On road, if you want better MPG we can say a Holley 1 barrell will do better, but when the road goes bumpy or climbing, the Carter is the king.
Posted: Thu Nov 13, 2008 5:05 pm
by Wayne64
Lifer wrote:You seem to have a fuel starvation problem going on. Most carbs (including your ETW1) are capable of handling almost any incline if properly adjusted and with sufficient fuel pressure. If you plan to go vertical, though, direct fuel injection would be the way to go.

It may not be a carb problem, was you gas tank full? A large angle with a not too full tank will starve the engine.
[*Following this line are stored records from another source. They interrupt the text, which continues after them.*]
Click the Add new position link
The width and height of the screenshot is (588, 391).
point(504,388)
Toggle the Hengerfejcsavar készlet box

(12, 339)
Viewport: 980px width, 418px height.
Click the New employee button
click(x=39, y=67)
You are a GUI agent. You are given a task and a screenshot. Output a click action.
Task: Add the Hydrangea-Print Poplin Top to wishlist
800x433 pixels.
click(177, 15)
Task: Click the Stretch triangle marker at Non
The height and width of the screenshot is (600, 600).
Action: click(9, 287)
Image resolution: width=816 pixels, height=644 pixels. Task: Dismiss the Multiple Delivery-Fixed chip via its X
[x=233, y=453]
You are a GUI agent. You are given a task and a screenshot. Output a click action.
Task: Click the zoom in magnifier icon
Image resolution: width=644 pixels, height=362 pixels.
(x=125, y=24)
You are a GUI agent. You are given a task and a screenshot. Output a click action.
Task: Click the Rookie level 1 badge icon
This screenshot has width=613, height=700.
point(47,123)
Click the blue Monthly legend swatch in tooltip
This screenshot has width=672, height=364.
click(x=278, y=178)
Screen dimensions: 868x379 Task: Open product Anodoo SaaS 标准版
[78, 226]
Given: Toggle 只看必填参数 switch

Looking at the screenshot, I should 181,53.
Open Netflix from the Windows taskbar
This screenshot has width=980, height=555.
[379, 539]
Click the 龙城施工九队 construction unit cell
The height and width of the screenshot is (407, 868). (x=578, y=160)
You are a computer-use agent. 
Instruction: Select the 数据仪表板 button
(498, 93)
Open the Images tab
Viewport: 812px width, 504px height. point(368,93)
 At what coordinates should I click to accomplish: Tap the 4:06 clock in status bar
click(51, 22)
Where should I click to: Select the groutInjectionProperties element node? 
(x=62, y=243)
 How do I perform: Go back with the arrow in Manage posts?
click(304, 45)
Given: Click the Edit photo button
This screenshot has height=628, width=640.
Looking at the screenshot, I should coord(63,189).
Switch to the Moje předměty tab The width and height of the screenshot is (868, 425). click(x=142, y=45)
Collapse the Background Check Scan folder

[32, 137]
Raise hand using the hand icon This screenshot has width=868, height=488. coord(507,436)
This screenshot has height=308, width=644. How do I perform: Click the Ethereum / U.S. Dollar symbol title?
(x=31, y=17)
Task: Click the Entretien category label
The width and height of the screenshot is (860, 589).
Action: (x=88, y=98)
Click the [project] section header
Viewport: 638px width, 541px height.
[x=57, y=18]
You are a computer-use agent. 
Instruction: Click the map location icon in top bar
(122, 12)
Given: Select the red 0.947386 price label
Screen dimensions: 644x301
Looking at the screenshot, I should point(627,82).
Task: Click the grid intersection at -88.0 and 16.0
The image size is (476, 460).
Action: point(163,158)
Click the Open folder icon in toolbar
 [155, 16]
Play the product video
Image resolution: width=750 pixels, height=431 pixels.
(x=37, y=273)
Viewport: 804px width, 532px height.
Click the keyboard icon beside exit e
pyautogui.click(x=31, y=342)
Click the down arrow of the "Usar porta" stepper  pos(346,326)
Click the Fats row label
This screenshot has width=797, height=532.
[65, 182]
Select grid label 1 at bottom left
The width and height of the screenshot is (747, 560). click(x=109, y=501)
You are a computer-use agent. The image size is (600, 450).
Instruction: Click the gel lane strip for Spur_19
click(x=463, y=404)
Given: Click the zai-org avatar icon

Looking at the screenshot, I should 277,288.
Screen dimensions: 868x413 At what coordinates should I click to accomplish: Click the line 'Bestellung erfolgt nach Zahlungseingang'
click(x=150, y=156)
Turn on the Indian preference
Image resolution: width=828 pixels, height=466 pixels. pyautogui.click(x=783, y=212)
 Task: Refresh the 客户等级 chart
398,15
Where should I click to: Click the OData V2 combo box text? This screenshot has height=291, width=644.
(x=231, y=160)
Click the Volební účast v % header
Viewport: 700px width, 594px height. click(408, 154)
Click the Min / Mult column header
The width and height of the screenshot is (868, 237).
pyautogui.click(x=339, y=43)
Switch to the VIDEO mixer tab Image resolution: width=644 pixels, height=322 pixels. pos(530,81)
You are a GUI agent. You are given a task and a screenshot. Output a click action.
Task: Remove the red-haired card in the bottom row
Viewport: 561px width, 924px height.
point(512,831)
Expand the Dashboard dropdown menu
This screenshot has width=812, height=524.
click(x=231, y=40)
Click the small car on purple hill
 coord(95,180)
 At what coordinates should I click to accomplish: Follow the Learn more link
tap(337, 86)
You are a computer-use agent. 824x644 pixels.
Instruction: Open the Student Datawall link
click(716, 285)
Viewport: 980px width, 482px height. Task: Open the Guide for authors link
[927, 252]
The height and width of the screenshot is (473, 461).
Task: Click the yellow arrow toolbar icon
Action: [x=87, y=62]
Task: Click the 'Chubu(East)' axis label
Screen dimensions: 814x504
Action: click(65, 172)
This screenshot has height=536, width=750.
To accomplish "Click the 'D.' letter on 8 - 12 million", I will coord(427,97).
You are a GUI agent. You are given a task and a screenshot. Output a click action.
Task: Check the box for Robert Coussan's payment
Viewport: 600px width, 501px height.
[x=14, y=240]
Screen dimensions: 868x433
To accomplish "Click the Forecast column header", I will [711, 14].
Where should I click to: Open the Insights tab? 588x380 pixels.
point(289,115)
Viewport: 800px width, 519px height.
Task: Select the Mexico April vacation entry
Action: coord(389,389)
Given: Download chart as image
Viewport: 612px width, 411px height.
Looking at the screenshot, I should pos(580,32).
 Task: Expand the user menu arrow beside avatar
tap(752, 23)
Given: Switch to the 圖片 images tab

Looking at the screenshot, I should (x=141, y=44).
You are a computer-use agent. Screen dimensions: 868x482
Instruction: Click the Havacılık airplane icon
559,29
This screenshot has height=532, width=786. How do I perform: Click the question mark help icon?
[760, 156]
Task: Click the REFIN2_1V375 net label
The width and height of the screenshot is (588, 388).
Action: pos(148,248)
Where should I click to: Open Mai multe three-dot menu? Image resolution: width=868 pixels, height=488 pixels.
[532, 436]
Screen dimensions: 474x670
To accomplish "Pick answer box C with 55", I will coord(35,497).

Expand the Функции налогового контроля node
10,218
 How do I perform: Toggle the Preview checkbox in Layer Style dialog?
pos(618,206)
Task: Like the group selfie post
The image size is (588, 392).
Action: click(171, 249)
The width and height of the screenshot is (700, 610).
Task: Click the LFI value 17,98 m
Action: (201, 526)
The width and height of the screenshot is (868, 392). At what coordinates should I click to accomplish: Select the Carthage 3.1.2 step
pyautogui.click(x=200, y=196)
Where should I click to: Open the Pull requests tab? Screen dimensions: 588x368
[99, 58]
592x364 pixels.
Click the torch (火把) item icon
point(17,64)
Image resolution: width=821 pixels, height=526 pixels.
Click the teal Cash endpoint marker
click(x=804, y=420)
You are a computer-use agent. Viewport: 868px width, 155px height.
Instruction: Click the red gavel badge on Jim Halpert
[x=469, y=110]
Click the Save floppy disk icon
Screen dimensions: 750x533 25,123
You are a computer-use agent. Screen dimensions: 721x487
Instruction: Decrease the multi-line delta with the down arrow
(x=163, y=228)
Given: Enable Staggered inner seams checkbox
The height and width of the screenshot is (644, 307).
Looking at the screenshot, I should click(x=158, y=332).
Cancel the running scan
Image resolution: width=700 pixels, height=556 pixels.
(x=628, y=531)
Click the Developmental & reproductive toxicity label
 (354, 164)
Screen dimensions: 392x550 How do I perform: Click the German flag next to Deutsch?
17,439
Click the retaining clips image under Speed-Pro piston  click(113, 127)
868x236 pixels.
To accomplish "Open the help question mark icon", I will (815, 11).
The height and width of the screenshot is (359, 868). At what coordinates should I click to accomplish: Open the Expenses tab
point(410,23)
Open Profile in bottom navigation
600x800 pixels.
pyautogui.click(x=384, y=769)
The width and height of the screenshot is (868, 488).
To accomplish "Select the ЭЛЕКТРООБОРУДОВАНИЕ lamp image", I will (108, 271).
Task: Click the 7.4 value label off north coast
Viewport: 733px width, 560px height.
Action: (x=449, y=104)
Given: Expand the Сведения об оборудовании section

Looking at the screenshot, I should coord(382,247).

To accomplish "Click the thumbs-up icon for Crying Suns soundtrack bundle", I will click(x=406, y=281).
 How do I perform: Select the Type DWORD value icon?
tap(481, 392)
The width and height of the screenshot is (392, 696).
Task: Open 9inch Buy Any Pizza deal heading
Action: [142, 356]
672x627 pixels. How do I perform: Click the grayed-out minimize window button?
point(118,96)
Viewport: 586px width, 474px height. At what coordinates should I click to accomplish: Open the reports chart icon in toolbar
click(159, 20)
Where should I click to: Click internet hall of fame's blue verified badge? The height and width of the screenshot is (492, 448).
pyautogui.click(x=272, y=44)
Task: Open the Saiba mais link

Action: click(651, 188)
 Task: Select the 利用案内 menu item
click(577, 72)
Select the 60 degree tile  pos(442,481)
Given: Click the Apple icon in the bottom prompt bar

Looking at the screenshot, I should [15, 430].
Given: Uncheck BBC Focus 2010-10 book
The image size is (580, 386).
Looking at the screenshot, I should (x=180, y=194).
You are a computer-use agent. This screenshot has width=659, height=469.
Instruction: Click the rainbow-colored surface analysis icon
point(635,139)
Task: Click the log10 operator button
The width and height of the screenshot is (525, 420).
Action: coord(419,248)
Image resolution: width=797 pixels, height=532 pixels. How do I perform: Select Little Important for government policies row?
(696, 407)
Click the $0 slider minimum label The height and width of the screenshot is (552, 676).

And Lifer one step after the FI is what some Rock Crawlers are doing, Propane

230 Offroad
Posted: Tue Nov 18, 2008 9:27 pm
by Tbonem37
I have a fuel pressure gauge on the dash that takes its reading right before the carb--it holds steady when the engine is sputterin/bucking as if the fuel level in the carb is low--like I'm running out of gas.
I know this ETW1 needs a rebuild, I was just curious if there was a better carb out there for wheelin, since that's what this I use this rig for.
Thanks all
Posted: Wed Nov 19, 2008 4:55 am
by Lifer
All carbs work the same way. If your ETW1 is in good shape, clean, and properly adjusted, it's just as good as any other carb out there.